Il ritorno di Donald Trump alla Casa Bianca ha dato un meritato pugno allo stomaco ai fedeli del clima riuniti.
Dopotutto, nulla rovina un buon sermone sulla salvezza planetaria come un parrocchiano che rifiuta di prendere sul serio il vangelo.
Mentre i delegati della COP29 si affrettano a produrre "consenso", la realtà è chiara: la politica climatica globale è sempre stata un castello di carte e l'elezione di Trump è la folata di vento che mette a nudo le sue fragili fondamenta.
Dite quello che volete su Trump, ma almeno lui è coerente. Il suo primo mandato ha fatto a pezzi l'Accordo di Parigi e ha promosso senza scuse l'indipendenza energetica americana, dando priorità al pragmatismo economico rispetto ai nebulosi obiettivi climatici. Ora, con un secondo mandato, i crociati del clima stanno sudando, non a causa del riscaldamento globale, ma perché i loro piani multimiliardari dipendono dalla cooperazione indiscussa degli Stati Uniti.
Lo stesso Accordo di Parigi, salutato come una pietra miliare nella diplomazia climatica, è fondamentalmente inefficace. Anche l'Agenzia Internazionale dell'Energia (AIE) ammette che gli impegni attuali sono ben lontani dagli obiettivi che sostiene siano necessari. Con Trump di nuovo al potere, anche queste promesse inefficaci rischiano di essere ignorate. Siamo onesti: non dovremmo applaudire la chiarezza? Almeno qualcuno è disposto a smascherare il bluff.
Se la vittoria di Trump non è sufficiente a inasprire l'umore a Baku, l'assenza dei principali leader mondiali ha sicuramente fatto il di peggio.
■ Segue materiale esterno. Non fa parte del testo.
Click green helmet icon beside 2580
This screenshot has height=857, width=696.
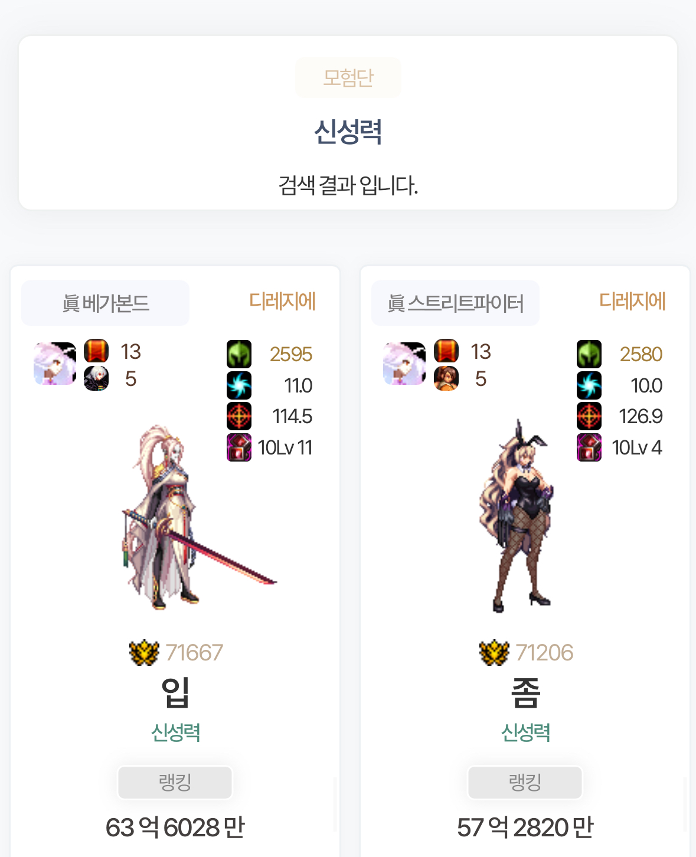[589, 354]
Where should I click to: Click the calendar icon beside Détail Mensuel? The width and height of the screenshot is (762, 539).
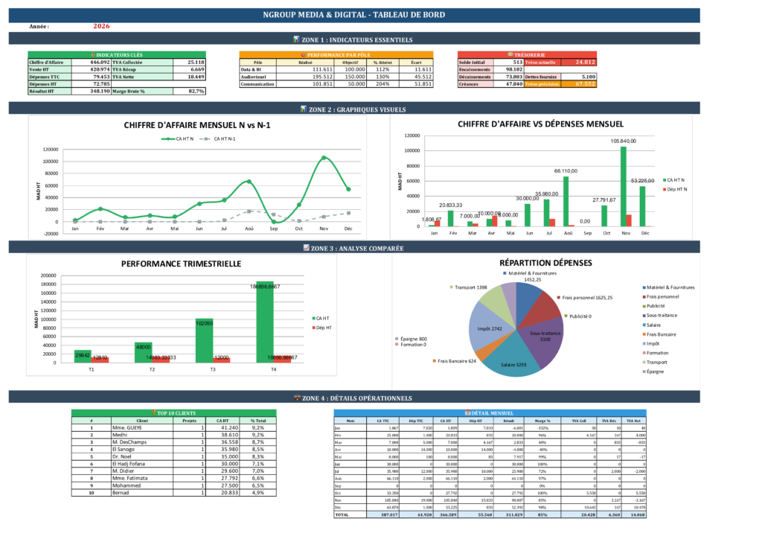(467, 412)
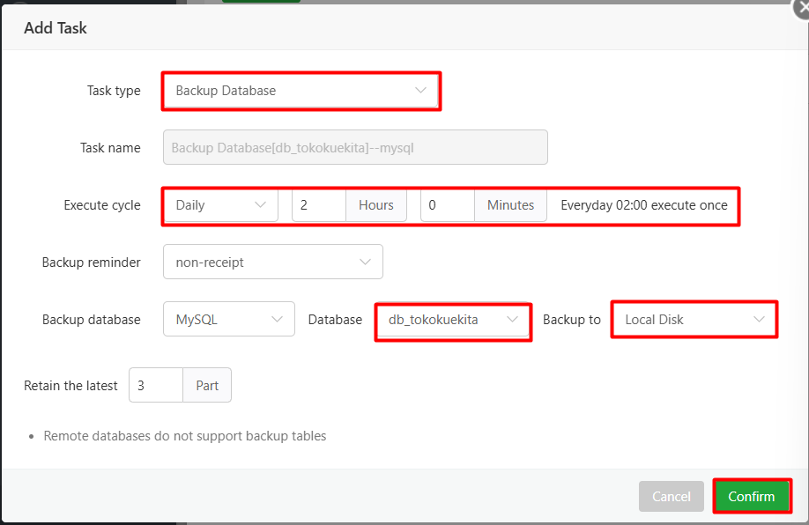809x525 pixels.
Task: Click the Part unit label
Action: [206, 385]
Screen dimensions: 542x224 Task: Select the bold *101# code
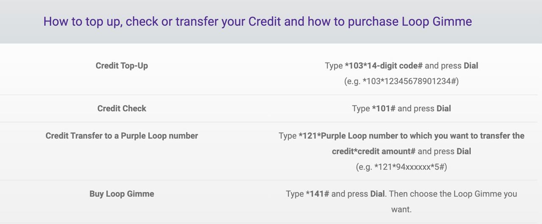pyautogui.click(x=384, y=109)
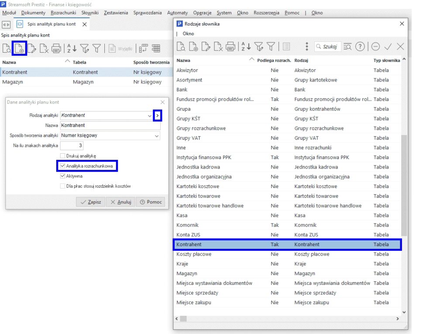
Task: Open the Sposób tworzenia analityki dropdown
Action: pos(157,135)
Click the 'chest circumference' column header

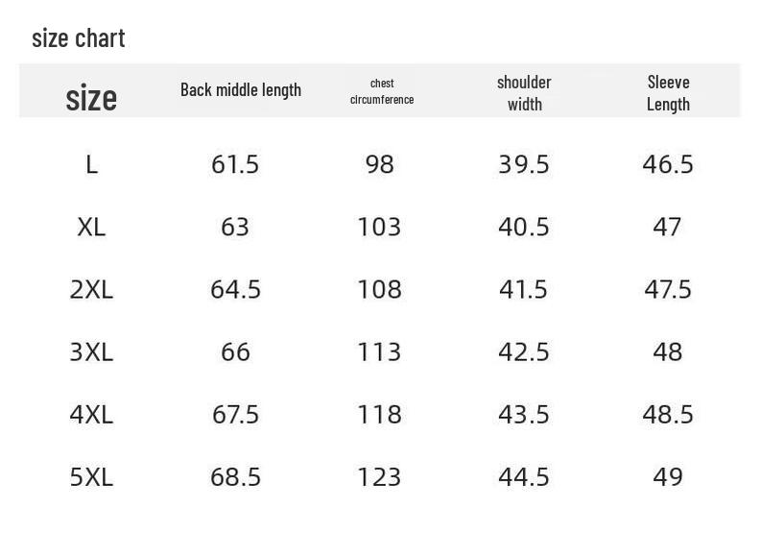point(382,91)
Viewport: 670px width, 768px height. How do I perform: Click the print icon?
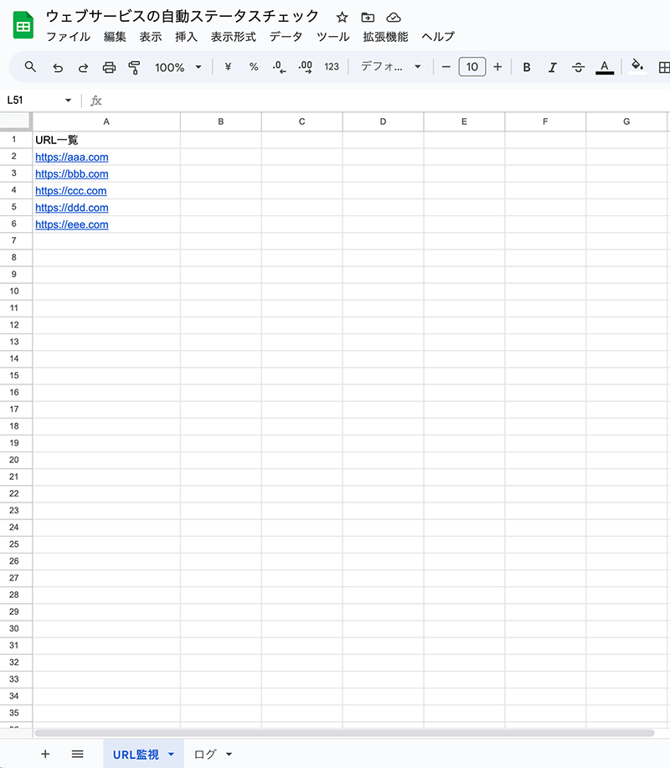click(x=109, y=67)
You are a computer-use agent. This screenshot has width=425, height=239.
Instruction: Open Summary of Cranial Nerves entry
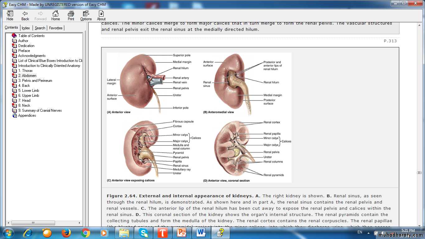pos(40,110)
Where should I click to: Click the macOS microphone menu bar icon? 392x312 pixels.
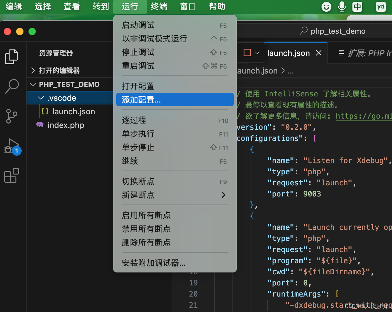click(x=342, y=6)
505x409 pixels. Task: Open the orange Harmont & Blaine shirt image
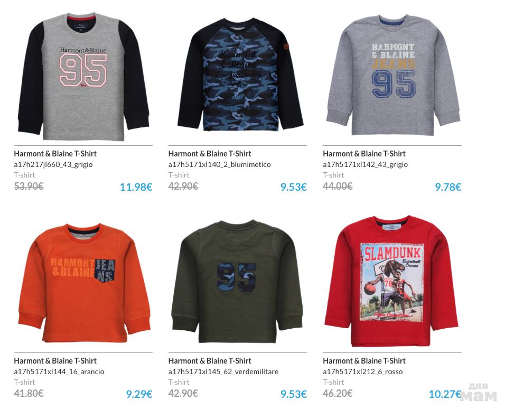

Ursula von der Leyen dell'Unione Europea, Lula da Silva per il Brasile e altre figure di spicco sono convenientemente "troppo occupate" per partecipare, lasciando il "coro del clima" senza i suoi solisti di punta.
Questa mancanza di presenze è più di un conflitto di programmazione; è un silenzioso riconoscimento che la routine del vertice sul clima sta perdendo vigore. Decenni di riunioni annuali della COP hanno prodotto ben poco, al di là di comunicati gonfiati e accordi inapplicabili. I veri credenti, naturalmente, emergeranno ancora con proclami di "progresso", ma chiunque presti attenzione sa la verità: le ruote si stanno staccando dal carro...
Uno dei principali punti all'ordine del giorno della COP29 è la proposta di incanalare 1 trilione di dollari all'anno ai paesi in via di sviluppo per l'adattamento e la mitigazione del clima. Come finanziare questo massiccio trasferimento di ricchezza? Le idee spaziano dalla tassazione delle compagnie petrolifere alle tasse sui viaggi aerei e sulle spedizioni.
È una truffa impressionante, ma analizziamola. I paesi in via di sviluppo chiedono risarcimenti per un problema che sostengono di non aver causato, mentre le nazioni ricche promettono denaro che non hanno. Anche se queste tasse si materializzassero (altamente dubbio), i fondi sarebbero probabilmente sperperati in sciocchezze come i parchi solari che smettono di funzionare dopo due anni o le turbine eoliche che non possono sopravvivere a una forte brezza.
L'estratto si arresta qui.